Your answer should hold exactly the lines beginning with the one that contains "This screenshot has" and ending with the last line of the material, both included. Leave every picture out.
- - - -
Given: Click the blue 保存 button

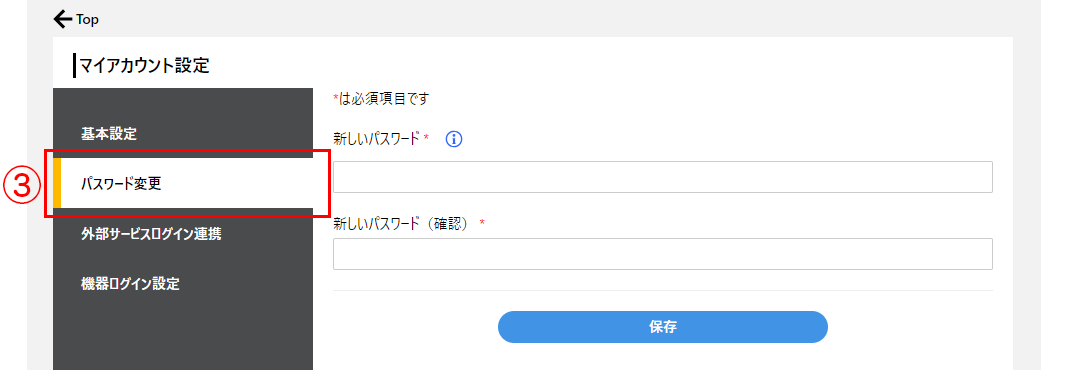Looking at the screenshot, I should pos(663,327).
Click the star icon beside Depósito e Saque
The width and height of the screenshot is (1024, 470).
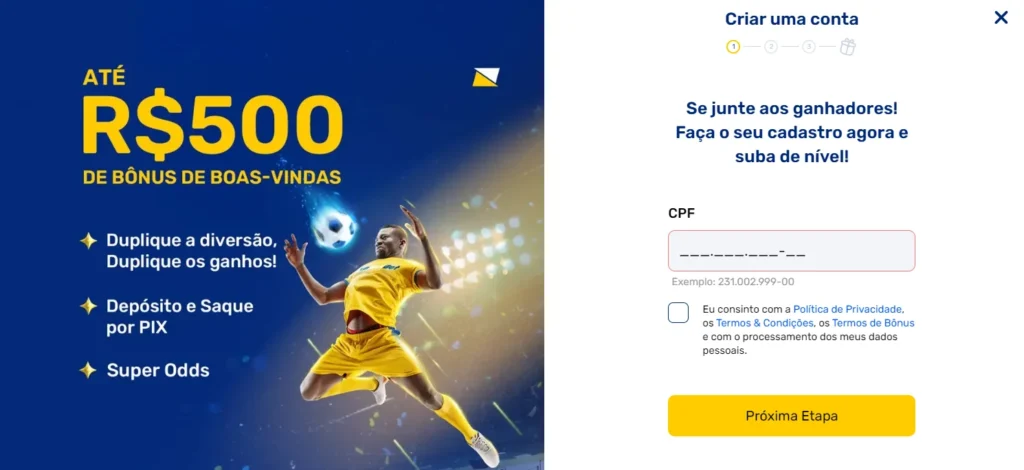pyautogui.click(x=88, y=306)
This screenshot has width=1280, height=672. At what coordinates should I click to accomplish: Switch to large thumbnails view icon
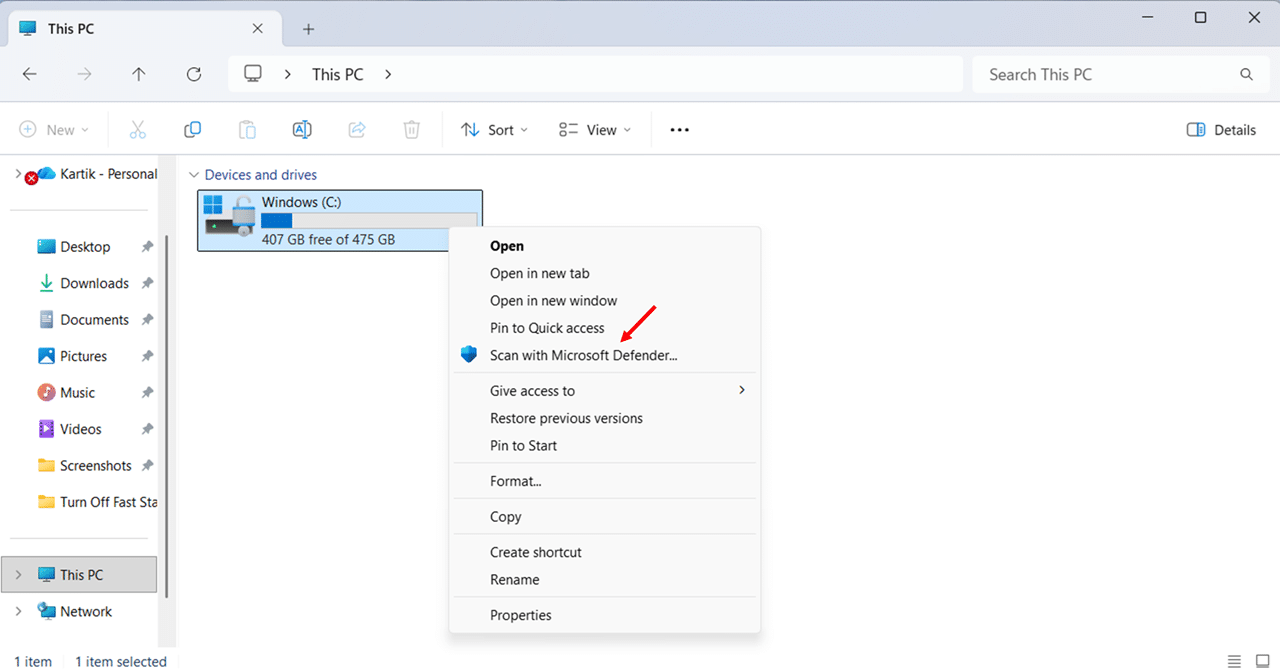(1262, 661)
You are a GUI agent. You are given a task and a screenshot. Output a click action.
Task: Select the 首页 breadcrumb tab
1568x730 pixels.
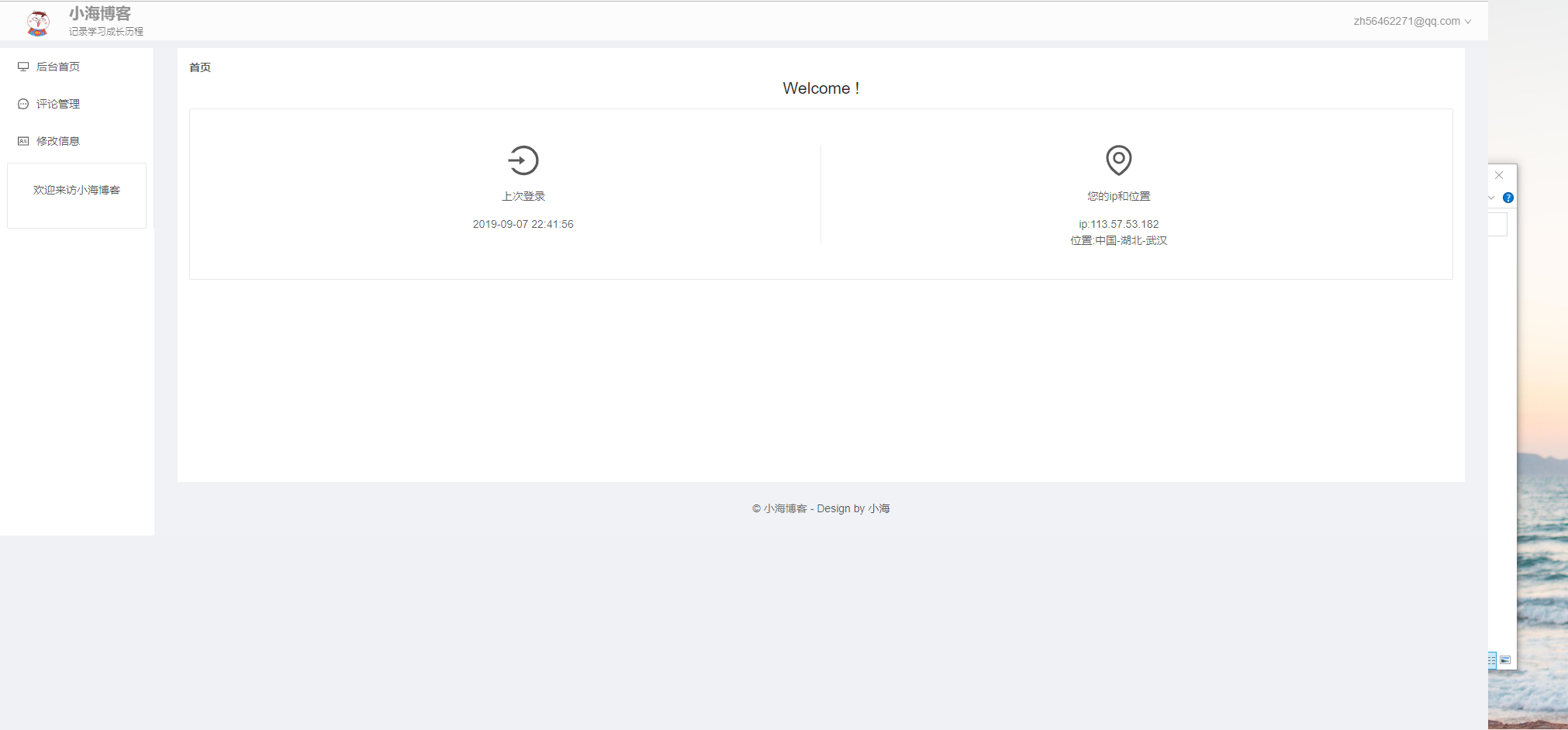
- - - -
* **Completed exercise**
This screenshot has width=1280, height=672. At what coordinates should I click to accomplish: Switch to large thumbnails view icon
(1262, 661)
You are a GUI agent. You are given a task and a screenshot. Output a click action.
Task: Select the 首页 breadcrumb tab
1568x730 pixels.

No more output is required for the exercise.